* _Available records_
╭──
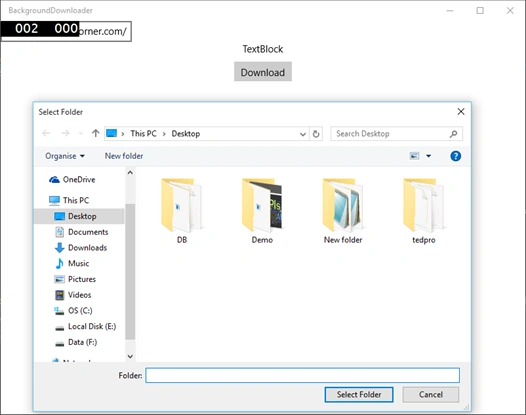Select the DB folder icon

tap(181, 205)
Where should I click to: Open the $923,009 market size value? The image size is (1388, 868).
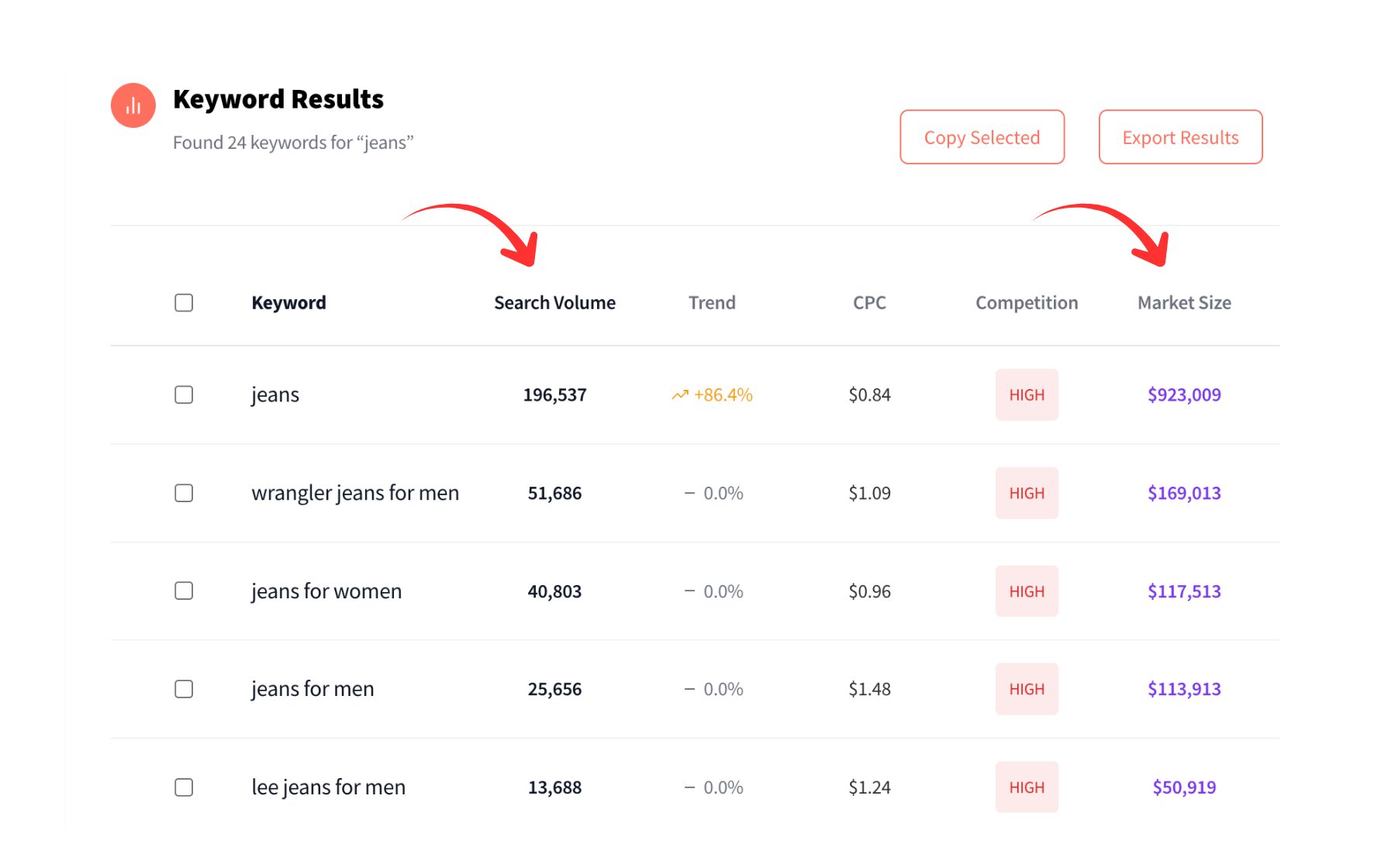coord(1184,395)
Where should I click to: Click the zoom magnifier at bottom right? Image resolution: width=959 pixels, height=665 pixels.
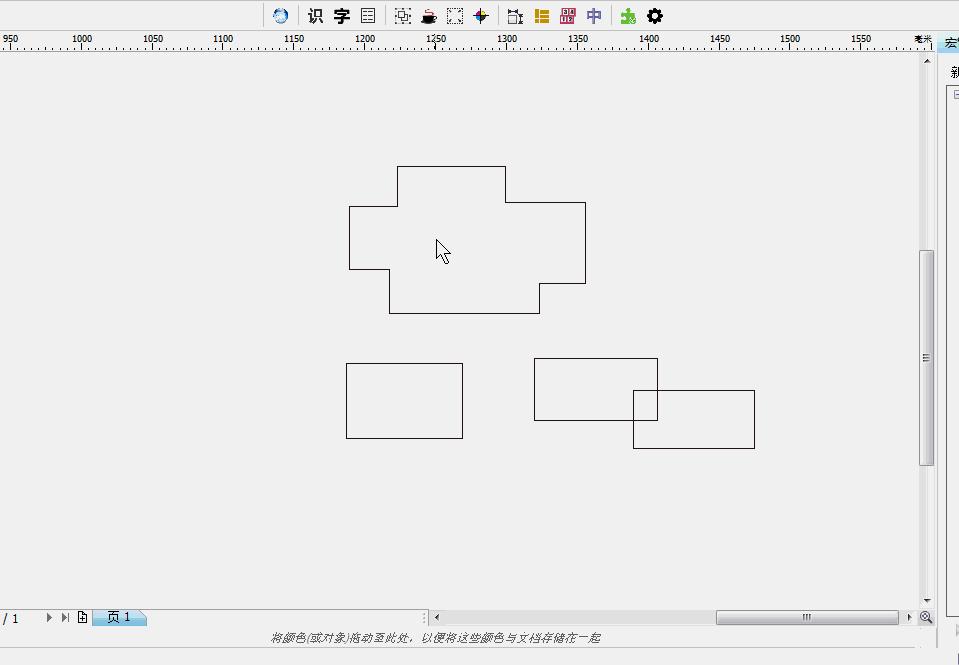926,617
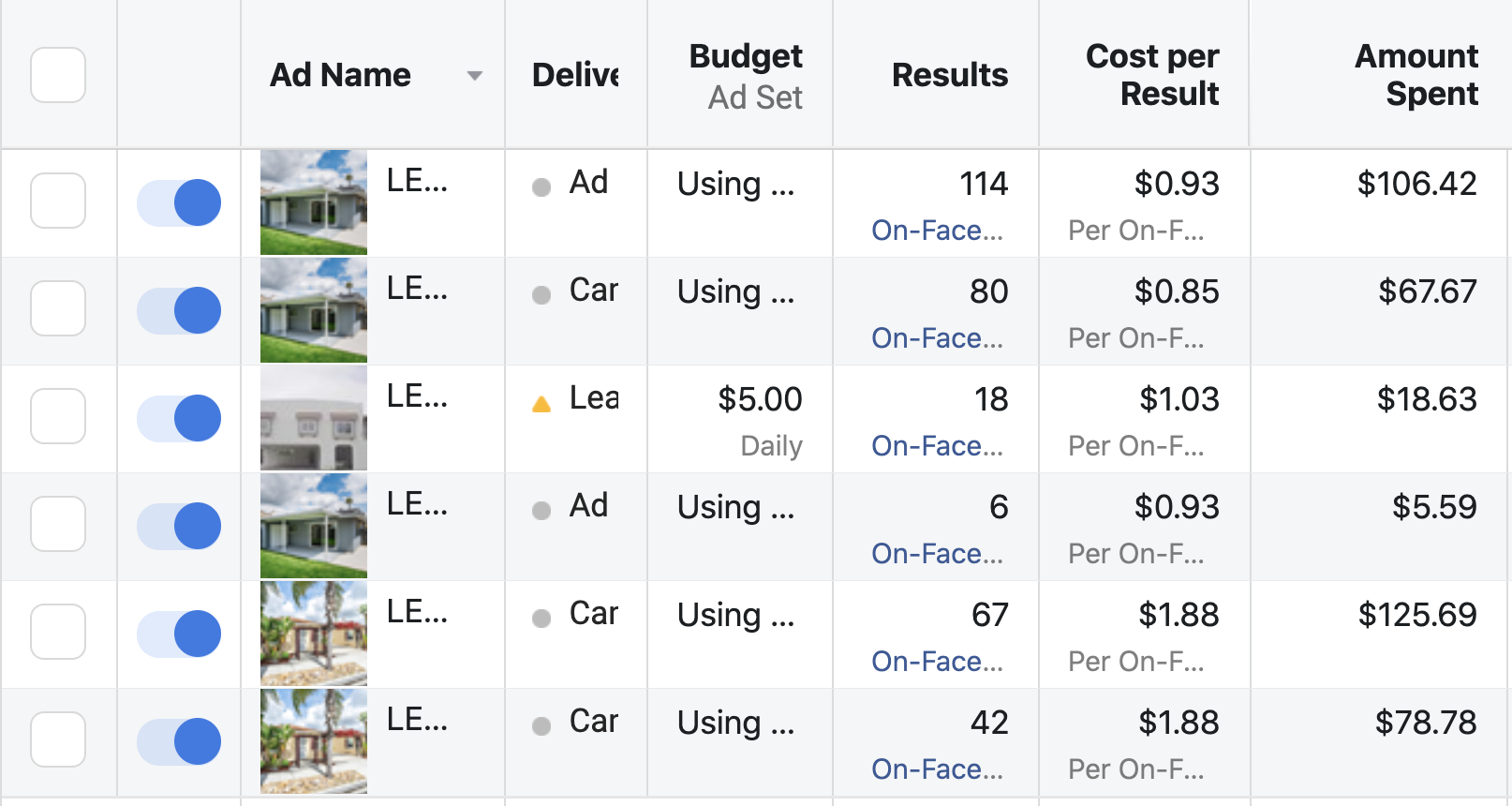Turn off the toggle for the $67.67 ad
Screen dimensions: 1512x806
point(179,310)
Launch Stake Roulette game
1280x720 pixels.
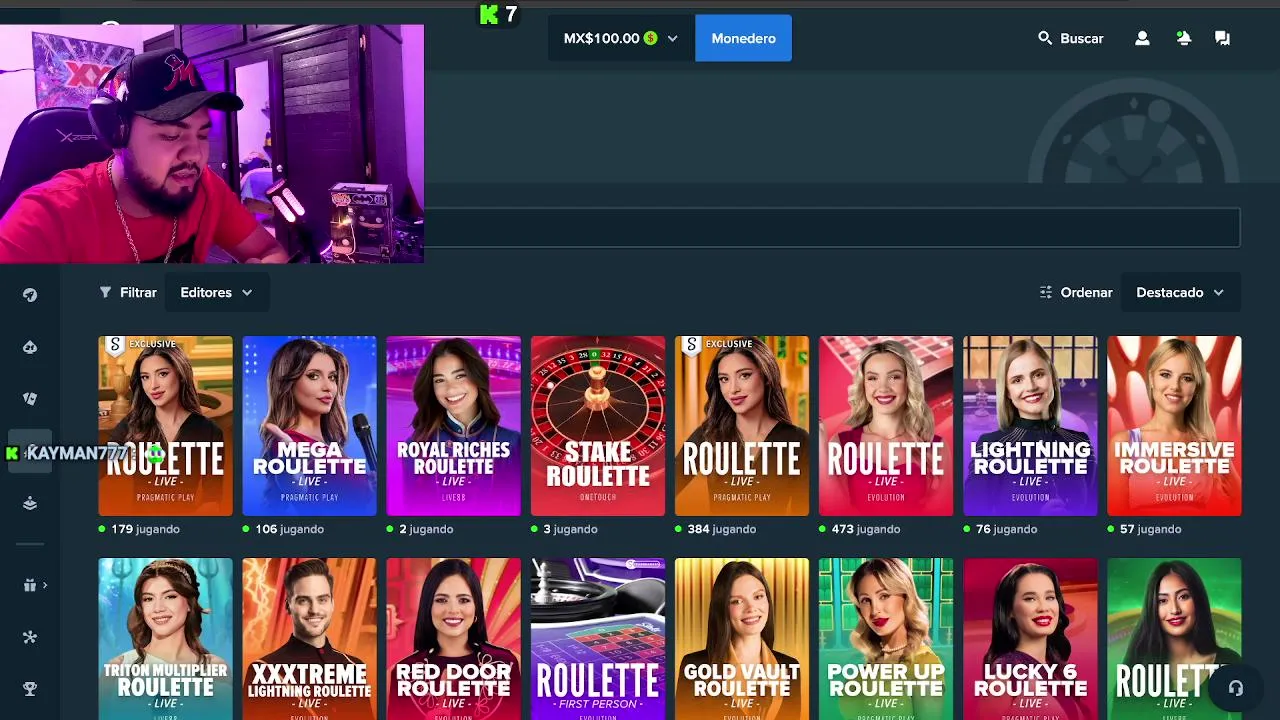point(598,426)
╰──
* _Exercise_
Begin with the line containing "Where should I click to: Click" and end with the last line of the material above; return exactly those lines, both ends included, and omit all pictures.

* _Result of this task_
Where should I click to: Click the zoom magnifier at bottom right? Image resolution: width=959 pixels, height=665 pixels.
926,617
Turn off the toggle for the $67.67 ad
Screen dimensions: 1512x806
point(179,310)
Launch Stake Roulette game
1280x720 pixels.
point(598,426)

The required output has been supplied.